Story updated 2 September
Councils may be mandated to take a defined share of unaccompanied children and young people to relieve pressures on port authorities.
The proposal – put out for consultation today alongside others – follows Kent council’s declaration earlier this month that it could accept no more unaccompanied children into its care, after a large increase in numbers crossing the English Channel this year.
As a result, the Border Force had to take responsibility for children and young people arriving in Kent, holding them temporarily in an intake centre until other councils could take responsibility for them.
The Home Office and Department for Education (DfE) said that 60 councils had agreed to provide over 270 places to children and young people arriving in Kent in recent weeks.
However, immigration minister Chris Philp and children’s minister Vicky Ford said a more efficient and fairer way had to be found to share responsibility for unaccompanied children between councils.
Transfer scheme impact
This was the purpose of the voluntary national transfer scheme, set up in 2016, to transfer children and young people from authorities with high numbers of unaccompanied children (above 0.07% of their local child population) to those with lower numbers.
However, while 1,054 have been transferred under the scheme, this has not sufficiently reduced pressures on Kent, other port authorities, such as Hillingdon, West Sussex, Portsmouth and Southampton, and Croydon, which has an asylum intake centre.
Councils have argued that the rates paid by the Home Office for the care of unaccompanied children, and care leavers, have been insufficient to incentivise non-port authorities to take them into their care.
‘Lack of incentive’ to share responsibility
In June this year, the Home Office made its third increase in rates in four years. However, the Association of Directors of Children’s Services said its decision to raise daily rates for children for authorities above the 0.07% threshold, rather than for those below, meant no incentive was created to share out responsibility.
The consultation launched today puts mandating the national transfer scheme as one option, alongside a voluntary rota system between regions, which would enable councils to plan for the number of unaccompanied children they would be caring for.
Ford said: “Unaccompanied asylum-seeking children have often suffered deep trauma and I am extremely grateful to all local authorities who have gone above and beyond to care for these children and young people during these challenging times.
“In order to make sure these children get appropriate care, all local authorities need to share responsibility for looking after them.
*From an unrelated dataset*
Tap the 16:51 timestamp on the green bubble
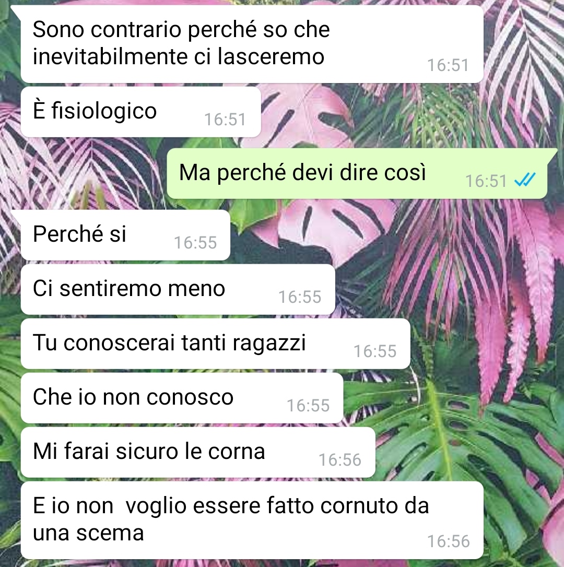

This consultation will help us get this right, making sure the system is fair for all.”
Regional rota ‘better option’
Responding to the proposals, ADCS president Jenny Coles said: “Any new arrangements need to be sustainable and have children and young people’s best interests at heart; we believe that the proposal in the consultation for a regional rota system has a better chance of achieving a long term equitable solution.
“However, a regional rota system is not a long term solution to the long standing issues that government must address, including placement sufficiency, funding levels including funding for care leavers, age assessment, and more timely immigration decision-making for children. ADCS will be responding formally to the consultation after discussions with our members.”